- What muscles does the Lever One Arm Bent-over Row (plate-loaded) work?
- This exercise primarily targets the muscles of the back, especially the latissimus dorsi and rhomboids. It also engages the biceps, shoulders, and core for stability throughout the movement.
- What equipment do I need for the Lever One Arm Bent-over Row, and are there any alternatives?
- You’ll need a plate-loaded lever machine and weight plates for this exercise. If you don’t have access to one, you can perform a similar movement with a dumbbell or kettlebell as a one-arm bent-over row.
- Is the Lever One Arm Bent-over Row suitable for beginners?

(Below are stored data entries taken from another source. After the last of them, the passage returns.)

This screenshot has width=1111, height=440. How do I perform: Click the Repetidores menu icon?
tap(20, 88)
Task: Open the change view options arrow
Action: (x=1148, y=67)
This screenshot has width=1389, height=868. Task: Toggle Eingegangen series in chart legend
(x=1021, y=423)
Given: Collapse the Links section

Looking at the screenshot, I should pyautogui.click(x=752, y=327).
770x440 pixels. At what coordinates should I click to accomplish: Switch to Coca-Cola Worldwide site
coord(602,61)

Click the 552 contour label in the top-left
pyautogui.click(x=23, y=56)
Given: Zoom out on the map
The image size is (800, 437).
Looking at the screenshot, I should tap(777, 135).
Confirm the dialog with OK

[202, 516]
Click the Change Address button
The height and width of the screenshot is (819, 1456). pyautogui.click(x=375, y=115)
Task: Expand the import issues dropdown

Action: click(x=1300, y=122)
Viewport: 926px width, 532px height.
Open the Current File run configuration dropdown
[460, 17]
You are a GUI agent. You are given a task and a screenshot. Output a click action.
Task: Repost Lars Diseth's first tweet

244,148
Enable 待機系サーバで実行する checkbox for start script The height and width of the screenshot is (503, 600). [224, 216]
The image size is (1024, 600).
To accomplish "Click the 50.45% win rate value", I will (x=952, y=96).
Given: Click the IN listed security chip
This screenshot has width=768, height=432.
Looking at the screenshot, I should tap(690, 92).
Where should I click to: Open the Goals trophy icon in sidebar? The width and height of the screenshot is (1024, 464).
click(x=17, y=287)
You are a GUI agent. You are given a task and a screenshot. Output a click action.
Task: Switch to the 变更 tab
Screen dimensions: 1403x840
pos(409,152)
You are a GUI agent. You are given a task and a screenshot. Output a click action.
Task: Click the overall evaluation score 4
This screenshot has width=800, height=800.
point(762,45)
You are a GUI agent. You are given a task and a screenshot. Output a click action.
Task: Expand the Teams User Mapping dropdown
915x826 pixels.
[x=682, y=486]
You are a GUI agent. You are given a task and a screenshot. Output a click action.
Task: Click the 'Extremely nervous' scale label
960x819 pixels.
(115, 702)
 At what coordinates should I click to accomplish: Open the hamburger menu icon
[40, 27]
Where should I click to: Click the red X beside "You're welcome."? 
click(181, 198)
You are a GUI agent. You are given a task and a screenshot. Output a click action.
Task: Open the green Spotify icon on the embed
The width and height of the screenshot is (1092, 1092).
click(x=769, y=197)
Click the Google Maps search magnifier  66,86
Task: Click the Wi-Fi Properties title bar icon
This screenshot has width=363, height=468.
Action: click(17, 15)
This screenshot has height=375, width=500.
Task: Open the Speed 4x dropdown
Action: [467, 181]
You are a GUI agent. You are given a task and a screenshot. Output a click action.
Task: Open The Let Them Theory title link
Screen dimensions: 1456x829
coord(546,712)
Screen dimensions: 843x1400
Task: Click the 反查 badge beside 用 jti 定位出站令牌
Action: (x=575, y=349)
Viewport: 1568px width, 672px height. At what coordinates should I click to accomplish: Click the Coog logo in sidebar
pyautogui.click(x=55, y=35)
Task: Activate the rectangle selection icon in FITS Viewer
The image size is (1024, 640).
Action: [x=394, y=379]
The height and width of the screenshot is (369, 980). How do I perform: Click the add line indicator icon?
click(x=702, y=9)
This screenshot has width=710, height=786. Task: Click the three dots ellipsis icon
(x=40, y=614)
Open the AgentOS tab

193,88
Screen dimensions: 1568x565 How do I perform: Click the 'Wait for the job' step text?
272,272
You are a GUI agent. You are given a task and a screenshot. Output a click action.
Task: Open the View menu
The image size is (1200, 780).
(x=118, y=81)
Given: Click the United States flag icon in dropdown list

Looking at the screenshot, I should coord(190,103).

- Yes, beginners can perform this exercise as long as they start with light weights and focus on proper form. It’s important to maintain a straight back and control the movement to reduce injury risk.
- What are common mistakes to avoid during the Lever One Arm Bent-over Row?
- Common mistakes include rounding the lower back, using excessive momentum, and not engaging the core. To avoid these, keep your spine neutral, move with control, and focus on squeezing your back muscles at the top.
- How many sets and reps should I do for the Lever One Arm Bent-over Row?
- A good starting point is 3–4 sets of 8–12 reps per arm, using a weight that allows you to maintain proper technique. Adjust the volume based on your training goals—higher reps for endurance, lower reps for strength.
- What safety tips should I follow when performing the Lever One Arm Bent-over Row?
- Always warm up before starting, keep your core tight, and maintain a neutral spine position. Avoid jerking the weight and ensure the lever is loaded evenly to prevent strain or imbalanced lifting.
- Are there variations or modifications for the Lever One Arm Bent-over Row?
- You can modify the exercise by adjusting the grip position or using two arms at once for a bilateral row. To increase difficulty, use heavier plates or hold the contraction at the top for a few seconds.